Chi perché cerca in lui l’amore che ancora ha da dare ma che sembra mancare all’interno del suo nucleo familiare, come in Peggy. Chi perché cerca in lui un’esperienza sessuale al di fuori dell’ordinario perché annoiata. Ma soprattutto Edward è per loro una via d’uscita dalla routine e allo stesso tempo una conferma del fatto che loro sono i “giusti” e che lui, il diverso, è un elemento da osservare ma non da amalgamare.

Naturalmente esiste anche chi vede sin da subito nella figura di Edward un capro espiatorio per il Male che imperversa (tra gli umani, non tra i mostri).
La convivenza di queste due realtà, però, sembra procedere.

Ma non per molto.

Perché i due mondi, una volta superato il momento di luce in questa convivenza, generato dalla curiosità e dalla novità, sono destinati all’incompatibilità.
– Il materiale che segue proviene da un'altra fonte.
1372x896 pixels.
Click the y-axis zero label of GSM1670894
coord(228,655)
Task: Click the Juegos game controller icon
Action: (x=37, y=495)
La domanda che ci resta da porci è: la fine di questa relazione è attuabile senza la distruzione di una delle due parti? 

Ogni viaggio che si rispetti, in questo caso ogni favola, non può però non portare cambiamenti: lo straordinario nella sua unicità, qui compie una piccola rivoluzione per qualcuno, e lo fa grazie all’amore; che in Edward resta sempre più presente dell’odio.

E questo apre una possibilità, per chi pronto ad accoglierlo.

Tim è Edward: una sola anima

È evidente infatti come il regista identifichi nella periferia di finzione della pellicola la natia Burbank (elemento ricorrente nella filmografia del regista), dalla quale egli stesso è fuggito in gioventù perché incapace di integrarsi. Perché proveniente da un altro mondo – in questo caso quello della sua interiorità – perché dotato di una creatività al di fuori dell’ordinario che l’ha sempre fatto sentire un diverso.

Il dolce amaro della pellicola, capace di donare momenti di assoluta tenerezza e di commuovere con una delicatezza straordinaria, deriva proprio dal fatto che si tratta di un racconto di finzione tanto quanto della confessione di un’anima: quella del regista. Tim Burton attraverso Edward racconta la parabola della sua nascita creativa, diventando una guida per tutti noi che – almeno una volta nella vita – ci siamo sentiti incapaci di comunicare.

La nascita ufficiale dello stile dark e gotico del regista arriva con questa pellicola indimenticabile, che ha incantato e continuerà a farlo perché pura, dolce, proveniente direttamente dalla volontà di chi l’ha creata di voler esprimere il proprio sentire. La cura per i costumi e le scenografie e le interpretazioni eccezionali rendono questo film un gioiello inestimabile che continuerà a far sognare e a commuovere.
E sicuramente anche a farci sentire meno soli nella nostra unicità.